Jurídico & Compliance: separados, mas conectados!

O mais comum com áreas novas em empresas é que elas surjam a partir de necessidades apresentadas e dentro de outros departamentos. É assim com Compliance que – por ser matéria recente e ainda não totalmente assimilada pelas organizações – necessita crescer e se estabelecer sob uma jurisdição já consolidada. Mas, ao se sustentar por seus próprios meios, Compliance deve se desvincular do departamento Jurídico, que normalmente suporta a sua criação, uma vez que suas funções são complementares, com propósitos distintos.

Enquanto a área de Compliance atua predominantemente para garantir e facilitar o cumprimento das regras da empresa – reforçando as políticas internas e o Código de Conduta por meio de treinamentos constantes dos funcionários e parceiros comerciais –, o Jurídico fornece diretrizes para ações efetivas de proteção à empresa, com base em leis vigentes. Ambas as áreas, entretanto, trabalham predominantemente na prevenção, sendo o Compliance mais voltado à detecção de problemas de não conformidade, enquanto o Jurídico atua relativamente às consequências legais decorrentes de tais problemas.

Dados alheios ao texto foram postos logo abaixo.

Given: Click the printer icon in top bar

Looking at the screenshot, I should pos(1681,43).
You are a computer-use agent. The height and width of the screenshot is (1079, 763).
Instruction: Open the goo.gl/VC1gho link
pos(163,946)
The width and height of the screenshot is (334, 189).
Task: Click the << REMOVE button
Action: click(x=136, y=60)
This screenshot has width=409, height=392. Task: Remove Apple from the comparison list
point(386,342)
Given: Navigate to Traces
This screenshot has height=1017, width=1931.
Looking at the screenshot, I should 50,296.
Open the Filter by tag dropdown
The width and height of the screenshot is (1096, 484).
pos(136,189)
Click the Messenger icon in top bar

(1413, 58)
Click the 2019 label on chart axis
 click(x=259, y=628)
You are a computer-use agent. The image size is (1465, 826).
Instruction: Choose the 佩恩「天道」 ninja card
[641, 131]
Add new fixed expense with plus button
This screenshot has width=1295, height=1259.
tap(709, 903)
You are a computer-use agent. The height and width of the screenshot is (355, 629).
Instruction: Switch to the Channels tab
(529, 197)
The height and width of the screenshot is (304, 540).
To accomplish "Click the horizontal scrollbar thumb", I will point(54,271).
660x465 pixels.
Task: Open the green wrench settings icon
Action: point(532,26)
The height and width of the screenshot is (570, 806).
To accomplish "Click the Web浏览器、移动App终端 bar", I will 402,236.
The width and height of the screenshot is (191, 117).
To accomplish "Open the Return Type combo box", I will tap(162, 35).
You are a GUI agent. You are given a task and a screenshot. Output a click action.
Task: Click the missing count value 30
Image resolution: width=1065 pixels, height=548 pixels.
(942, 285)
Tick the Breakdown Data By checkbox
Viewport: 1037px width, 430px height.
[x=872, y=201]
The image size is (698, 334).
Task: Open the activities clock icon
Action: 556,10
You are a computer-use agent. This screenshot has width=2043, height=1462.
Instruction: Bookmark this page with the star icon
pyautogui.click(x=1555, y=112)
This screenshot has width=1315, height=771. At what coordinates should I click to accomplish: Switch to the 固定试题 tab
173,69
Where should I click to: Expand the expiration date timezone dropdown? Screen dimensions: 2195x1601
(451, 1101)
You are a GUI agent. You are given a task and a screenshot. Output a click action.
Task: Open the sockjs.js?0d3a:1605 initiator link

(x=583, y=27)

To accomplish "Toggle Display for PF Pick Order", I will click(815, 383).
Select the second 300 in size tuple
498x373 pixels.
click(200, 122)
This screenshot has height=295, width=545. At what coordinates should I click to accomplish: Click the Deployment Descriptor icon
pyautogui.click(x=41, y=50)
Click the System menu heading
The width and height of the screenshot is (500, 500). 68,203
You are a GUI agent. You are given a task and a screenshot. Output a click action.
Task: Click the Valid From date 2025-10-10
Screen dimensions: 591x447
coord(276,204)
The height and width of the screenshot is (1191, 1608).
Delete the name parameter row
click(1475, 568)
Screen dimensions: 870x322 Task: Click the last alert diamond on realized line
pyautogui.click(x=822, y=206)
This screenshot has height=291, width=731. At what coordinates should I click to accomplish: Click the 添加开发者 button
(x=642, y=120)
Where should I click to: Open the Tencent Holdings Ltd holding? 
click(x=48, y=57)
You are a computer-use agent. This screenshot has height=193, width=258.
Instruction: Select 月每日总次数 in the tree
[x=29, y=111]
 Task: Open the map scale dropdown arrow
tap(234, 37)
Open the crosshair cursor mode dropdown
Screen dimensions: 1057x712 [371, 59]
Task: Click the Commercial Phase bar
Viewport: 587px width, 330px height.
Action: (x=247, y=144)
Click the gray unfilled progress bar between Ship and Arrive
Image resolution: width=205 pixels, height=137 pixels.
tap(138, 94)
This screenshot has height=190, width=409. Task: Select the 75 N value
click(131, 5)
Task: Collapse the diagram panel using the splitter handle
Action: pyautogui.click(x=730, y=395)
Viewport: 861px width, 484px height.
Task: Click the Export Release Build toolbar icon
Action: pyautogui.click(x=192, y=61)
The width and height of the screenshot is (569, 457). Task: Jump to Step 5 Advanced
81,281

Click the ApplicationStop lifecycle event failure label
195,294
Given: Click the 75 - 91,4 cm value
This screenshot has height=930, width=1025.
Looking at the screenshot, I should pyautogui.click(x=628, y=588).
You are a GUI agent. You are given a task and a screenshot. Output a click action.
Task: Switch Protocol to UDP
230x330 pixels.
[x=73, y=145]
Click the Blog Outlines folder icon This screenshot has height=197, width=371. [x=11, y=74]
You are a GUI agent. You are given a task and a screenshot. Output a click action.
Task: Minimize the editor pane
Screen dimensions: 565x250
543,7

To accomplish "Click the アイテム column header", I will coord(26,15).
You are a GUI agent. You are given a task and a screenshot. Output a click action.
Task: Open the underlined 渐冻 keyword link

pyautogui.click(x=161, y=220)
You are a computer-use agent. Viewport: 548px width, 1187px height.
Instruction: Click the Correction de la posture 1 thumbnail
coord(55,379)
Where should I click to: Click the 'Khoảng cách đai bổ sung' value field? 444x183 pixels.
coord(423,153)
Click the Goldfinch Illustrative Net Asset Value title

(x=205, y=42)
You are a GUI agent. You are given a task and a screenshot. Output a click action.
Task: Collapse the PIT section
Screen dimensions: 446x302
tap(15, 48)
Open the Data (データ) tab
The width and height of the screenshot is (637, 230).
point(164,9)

O Compliance também auxilia no fortalecimento do sistema de governança corporativa da companhia e de seu modelo de gestão,  promovendo a observância dos valores enquanto desenvolve sua missão e persegue os objetivos estratégicos. Mas, apesar de existirem funções claras para cada departamento, eles devem atuar em conjunto, tanto na prevenção como na solução dos problemas.

É bastante comum o surgimento de dúvidas quanto aos pontos de convergência e divergência entre Jurídico e Compliance. A maneira que ambos têm de lidar com os assuntos, porém, é muito diferente. O Jurídico tem a missão principal de proteger os interesses da companhia. Já Compliance vai além. Daí que é possível ouvir advogados criticando alguns acordos de leniência (quando a empresa confessa algum ato ilícito/criminoso, em troca do recebimento de benefícios, como a redução de pena, a diminuição do valor da multa, a isenção de algumas penalidades etc.), sob a alegação de que seria preferível “testar a sorte” nos tribunais.

Para um profissional de Compliance, contudo, a prática de firmar acordos de leniência é normalmente a mais recomendável, na medida em que a verdade material dos fatos deve prevalecer, e não apenas a verdade meramente formal.

Por isso podemos dizer que o objetivo de ambas as áreas é comum: assegurar o cumprimento das normas internas e externas. Porém, o departamento de Compliance procura encaminhar esse tema de forma mais abrangente, atuando sobre o clima organizacional e criando maneiras de manter vivos os aspectos éticos que norteiam a empresa. O Jurídico atua como o braço de conhecimento e orientação, monitorando leis e projetos de leis relevantes, avaliando a regularidade dos procedimentos adotados pela companhia e sugerindo eventuais alterações. Também cabe à Compliance a missão de criar e testar controles que assegurem o cumprimento efetivo de tais regras.

O grande desafio das diretorias nas organizações consiste em definir claramente o escopo de trabalho de cada área para que não haja sobreposições ou conflito de interesses, promovendo a autonomia de ambos os departamentos, mas assegurando a conexão saudável entre Compliance e Jurídico.